▽

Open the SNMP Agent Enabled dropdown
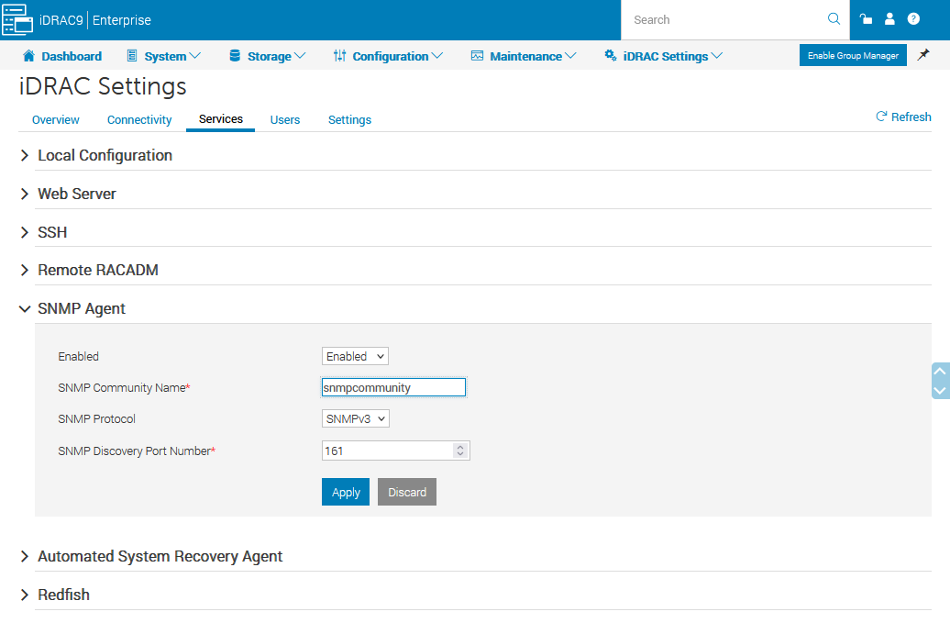The height and width of the screenshot is (623, 950). click(355, 356)
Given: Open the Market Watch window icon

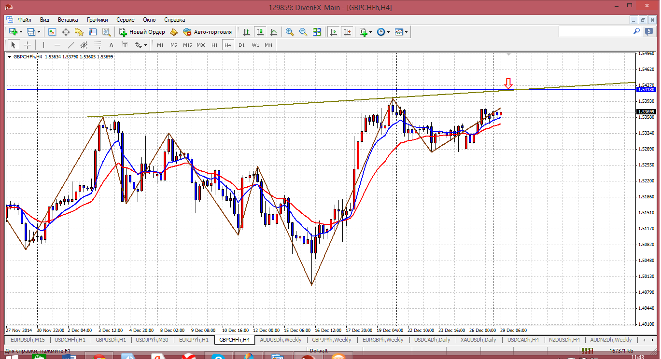Looking at the screenshot, I should [52, 32].
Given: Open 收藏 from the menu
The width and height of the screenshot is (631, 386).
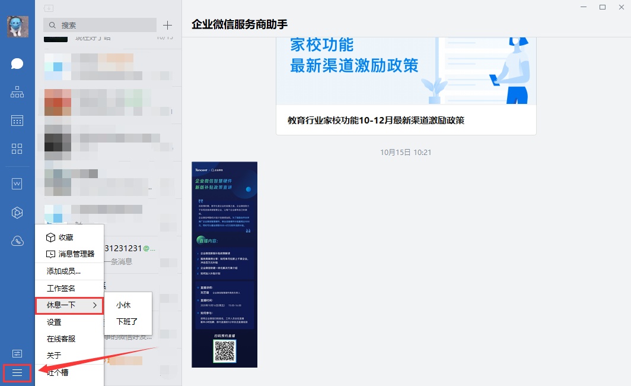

△

Set problem: Reproduce all of the entries above, swapping "Open" for "Expand" wherever it occurs and keeping everything else the same. Omit the pictures from your answer.

Solution to the problem:
Expand the SNMP Agent Enabled dropdown
The height and width of the screenshot is (623, 950). click(355, 356)
Given: Expand the Market Watch window icon

Looking at the screenshot, I should [52, 32].
Given: Expand 收藏 from the menu
The width and height of the screenshot is (631, 386).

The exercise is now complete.